Dust Modelling in L-Galaxies Semi-Analytical Model L-Galaxies is a semi-analytical model (SAM), implemented on the Millennium (Springel et al. 2005) and Millennium-II (Boylan-Kolchin et al. 2009) simulation merger trees. The model has been developed over the years to include the relevant processes required for galaxy evolution. The model has been really successful in matching many of the observational results like the galaxy stellar mass function across redshifts (Henriques et al., 2015), (2020), the high redshift ( z ≥ 4 ) UV luminosity function (Clay et al., 2015). A self-consistent model of dust formation and evolution has been incorporated in the L-Galaxies' SAM, which is built on top of the (Henriques et al. 2015) model.

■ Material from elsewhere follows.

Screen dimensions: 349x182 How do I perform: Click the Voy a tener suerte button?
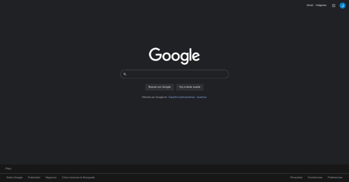click(189, 87)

The dust-to-metal ratio as a function of their metallicity from z = 0-8. The orange line shows the median result from galaxies in our model, with the dashed lines denoting the 84 and 16 percentiles. Green blue and red points show the observational constraints from Rémy-Ruyer et al. (2015), De Cia et al. (2016) and Wiseman et al. (2017) respectively.

The dust-to-metal ratio as a function of stellar mass from z = 0 − 8, with galaxies coloured according to their mass-weighted stellar age in Gyrs. Green points show the observational constraints from Rémy-Ruyer et al. (2015).

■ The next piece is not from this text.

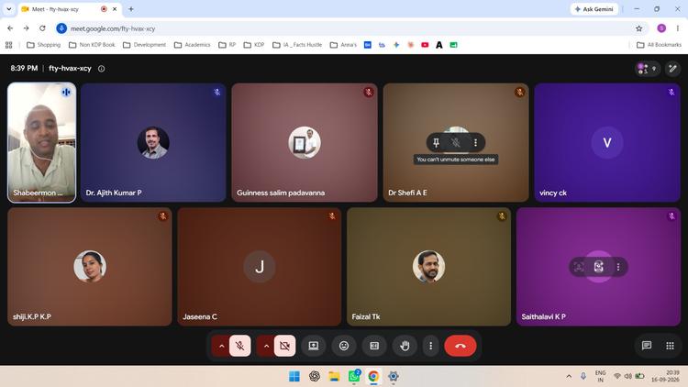This screenshot has width=688, height=387.
Task: Select the Meet - fty-hvax-xcy browser tab
Action: click(x=66, y=9)
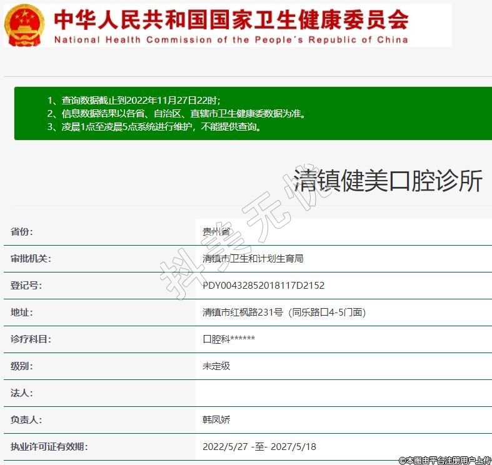Select the third notice about 凌晨系统维护

(x=154, y=127)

The novel features in this work compared to similar efforts that have been published for semi-analytic and hydrodynamic models (e.g. Popping et al., 2017; McKinnon et al., 2017) are (i) the more accurate consideration of the impact of molecular cloud chemistry on grain growth in dense molecular clouds (by separate tracking of dust in molecular and diffuse gas) and (ii) incorporating information on the critical metals in the main dust species as well as dust depletion fractions. The former results in the diverse distribution of the dust-to-metal ratio seen in the high-redshift Universe in the model and the latter to the non-saturation of metal depletion onto dust. The model also predicts grain growth to be the significant dust production mechanism for z ≤ 8. We see an evolution across redshifts in the DTM ratio from low to high values, the former corresponding to dust injection from type II supernovae, and the other to maximal, saturated dust production occurring via dust growth on grains. The latter dominates at redshifts below z~4. We also see a significantly populated transition region at z = 6. We also provide a fitting function for the DTM ratio from our model, as a function of the gas-phase metallicity and the age of the galaxy stellar population, which provides a useful tool for simulators and observers alike. The DTM fitting function is expressed as below:
DTMfit = D0 + (D1 -D0 )(1-exp(-αZβ(Age/τ)τ)),
where D0 and D1 represent the initial type-II SNe dust injection and the saturation value, respectively, Z is the metallicity of the interstellar medium, Age is the mass-weighted age of the stellar population, and τ=τacc,0/D0 Z is an estimate of the initial dust growth timescale after dust injection from type-II supernovae but prior to the initiation of dust growth on grains. We fix the values of D0 and D1 by reference to the figure showing the relationship between the DTM ratio and stellar mass. The parameter values are as follows: D0 = 0.008, D1 = 0.329, α = 0.017, β = -1.337 and γ = 2.122.